Riverbed is upgrading software for its WAN acceleration products to improve their performance and enable businesses to get by with fewer of its software clients.
The latest operating system upgrade, RIOS 5.5, includes upgrades to Riverbed Services Platform (RSP) that can make Steelhead appliances run more efficiently. RSP is the name Riverbed gives to the ability of its appliances to act as branch application servers.
The efficiency comes from exempting traffic from being accelerated, thereby making transactions simpler and using up less processing power. For example, if a Steelhead appliance hosts the branch DNS server, there is no need for LAN requests for IP addresses to be accelerated. The upgrade allows this type of acceleration avoidance to happen for both LAN and WAN traffic as specified by corporate policy.
In addition, RSP can now handle five separate applications on VMware virtual machines. That is up from one running at a time on a Linux platform.
Riverbed devices compete against WAN acceleration gear from Cisco, Juniper, Expand, F5 Silver Peak and others.
Riverbed is also upgrading its acceleration client, which makes it possible for individual remote machines to optimize traffic with a Steelhead device. The new version accelerates SSL and Secure-HTTP traffic using the same trust model that is used in Steelhead-to-Steelhead transactions. Separate SSL sessions are created between the requesting application on the remote machine and the Steelhead Mobile client; between the client and a Steelhead appliance; and between the appliance and the application server the remote machine is trying to reach.
That way no encryption keys leave individual sites. A certificate authority validates the keys used over the WAN link. Steelhead’s Mobile Controller platform can act as the certificate authority for smaller customers that may not have their own authority.
The upgrades include a way to stretch licenses for mobile clients by billing customers for concurrent usage. Before, clients paid for every machine that had a client whether the client was in use or not.
With the upgrade, when a client machine plugs into an office LAN that has a Steelhead device, the mobile client shuts itself off and frees up a license for someone else. Customers can set priority for which machines get available license, so wireless connections might be given priority over wired ones.
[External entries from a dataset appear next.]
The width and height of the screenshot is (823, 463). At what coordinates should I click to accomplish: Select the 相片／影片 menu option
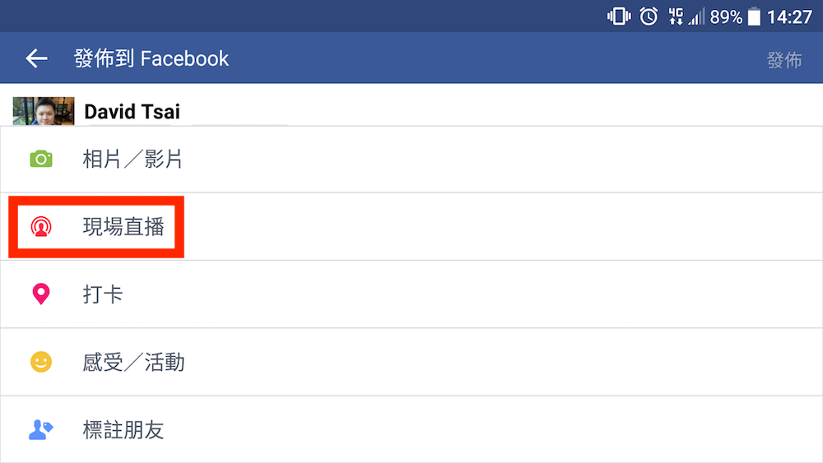pyautogui.click(x=133, y=160)
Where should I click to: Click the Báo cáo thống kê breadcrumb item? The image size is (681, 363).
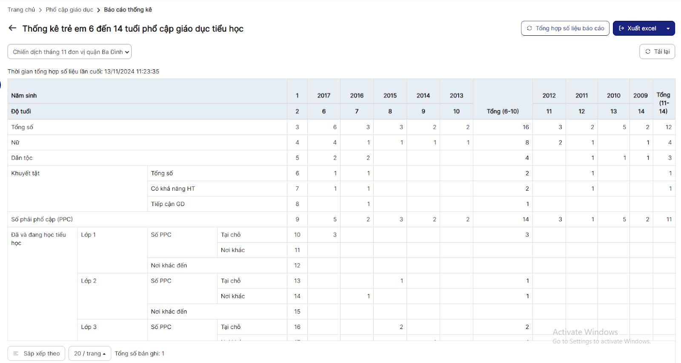[128, 10]
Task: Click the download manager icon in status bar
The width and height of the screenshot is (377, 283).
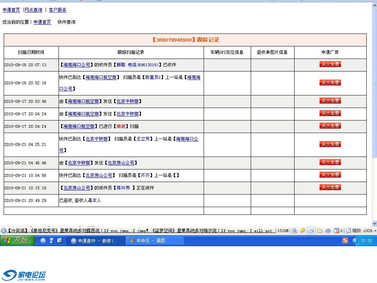Action: 294,231
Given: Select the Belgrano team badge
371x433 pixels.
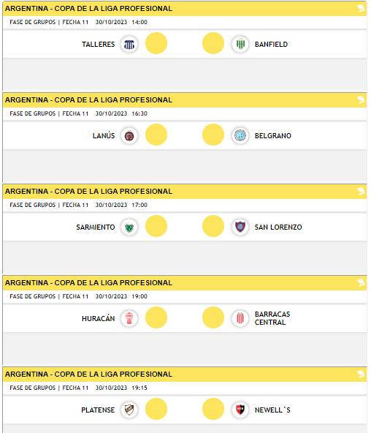Looking at the screenshot, I should pos(240,135).
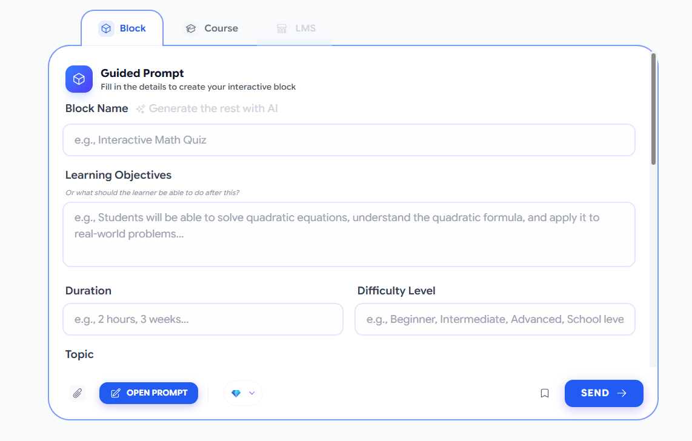The image size is (692, 441).
Task: Attach a file with the paperclip icon
Action: [77, 393]
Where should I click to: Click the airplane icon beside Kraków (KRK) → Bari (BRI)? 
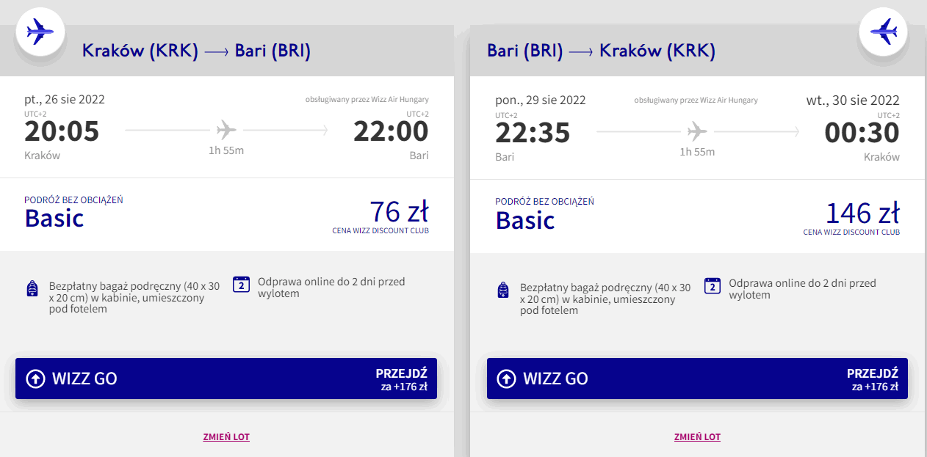40,32
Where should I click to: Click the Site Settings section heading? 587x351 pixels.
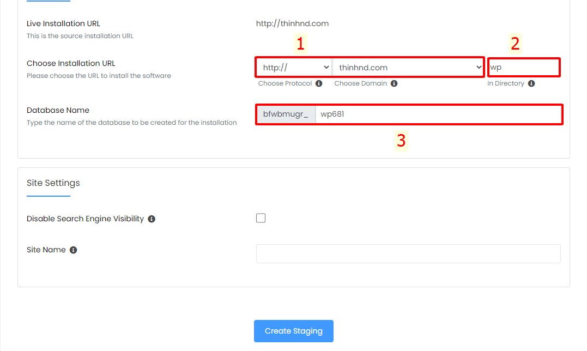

Steelhead appliances now use RAM to process data reduction, which is faster than doing it on disk and enables throughput speeds approaching 1Gbps. This is important for businesses backing up data centers in which more data was being sent at Steelheads than they could handle. In order to keep up, they had to fall back to doing standard compression without Riverbed’s more effective data reduction, the company says.
The devices already have enough RAM to accomplish this, so no hardware upgrade is needed, Riverbed says.
In addition, Riverbed has added optimization specifically for applications based on Domino so Steelheads can further reduce traffic crossing the WAN from these applications in addition to the generic acceleration the devices perform on all traffic.